> **WHAT YOU NEED TO DO**: Your response should contain exactly the lines running from the one with "You are a GUI" to the end of the data below, both included, and no pictures.
======== INPUT FOR THIS TASK
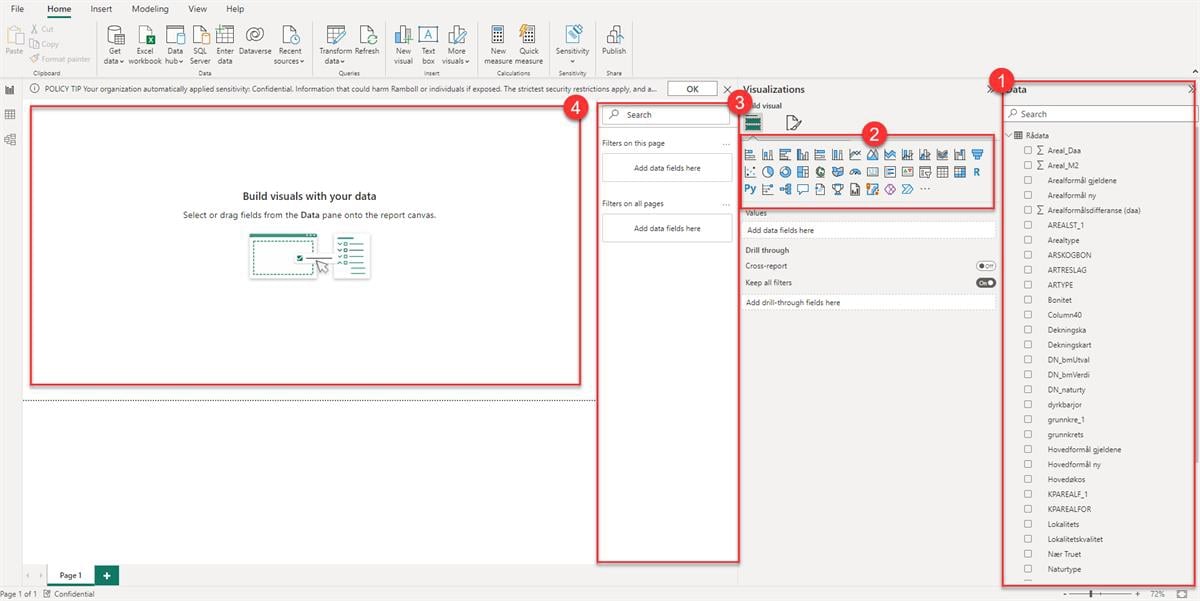Insert a Python visual
The height and width of the screenshot is (601, 1200).
tap(750, 189)
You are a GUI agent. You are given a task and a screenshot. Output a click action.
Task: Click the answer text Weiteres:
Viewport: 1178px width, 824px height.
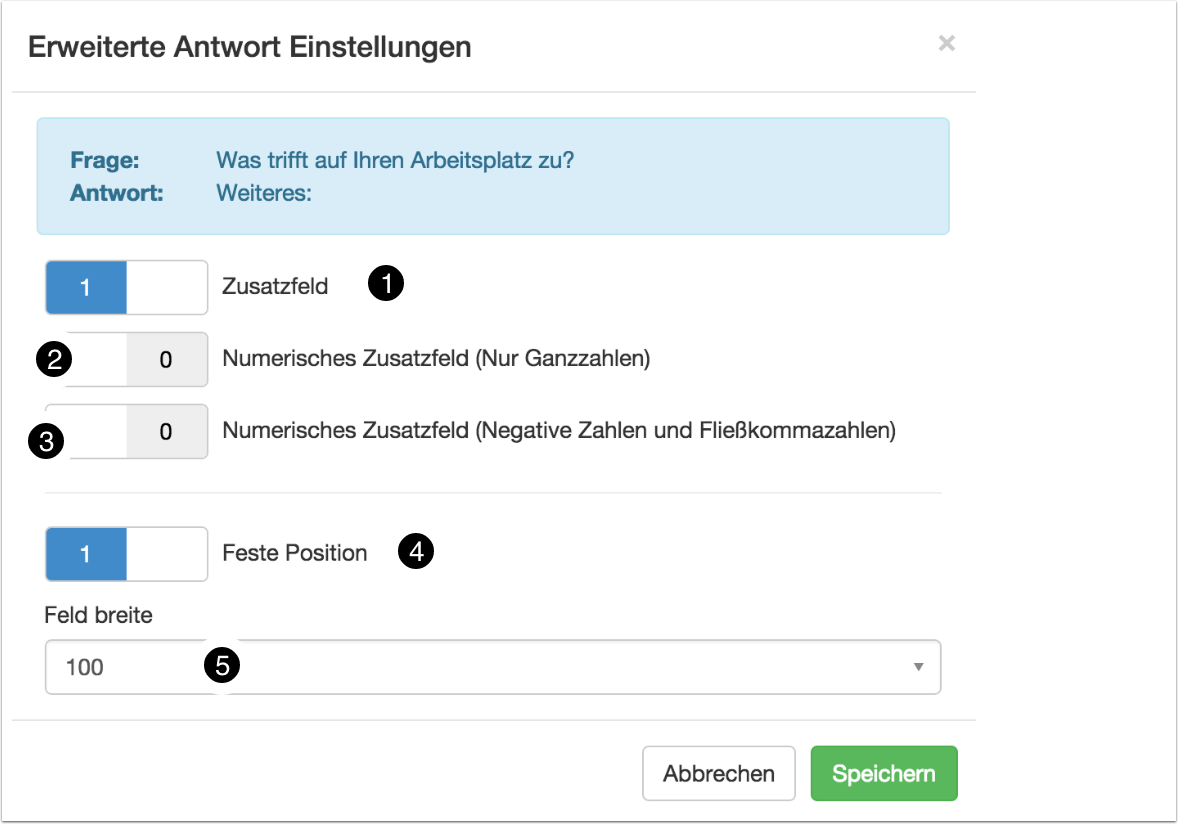264,193
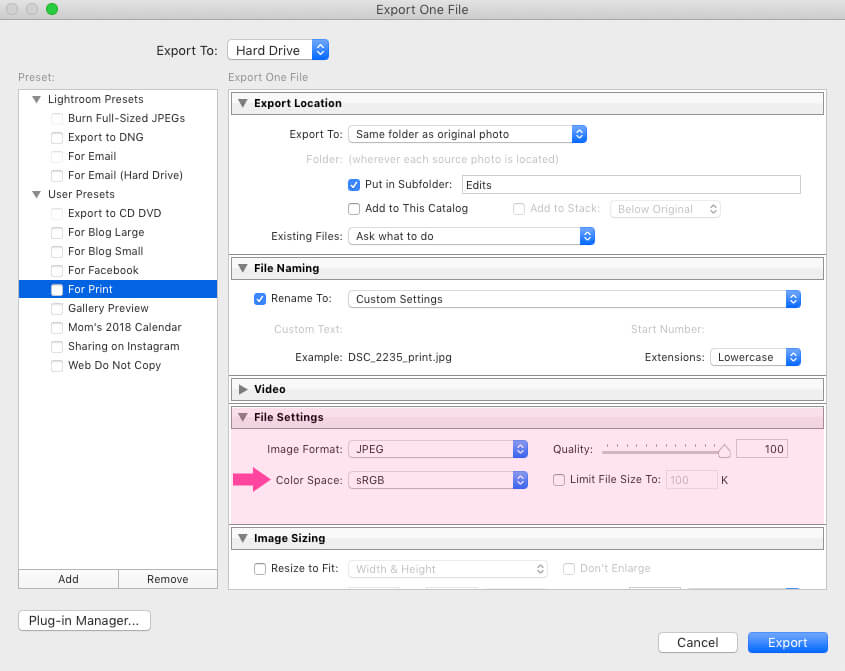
================
> **TASK RESPONSE**:
You are a GUI agent. You are given a task and a screenshot. Output a click action.
Task: Click the answer text Weiteres:
Viewport: 1178px width, 824px height.
264,193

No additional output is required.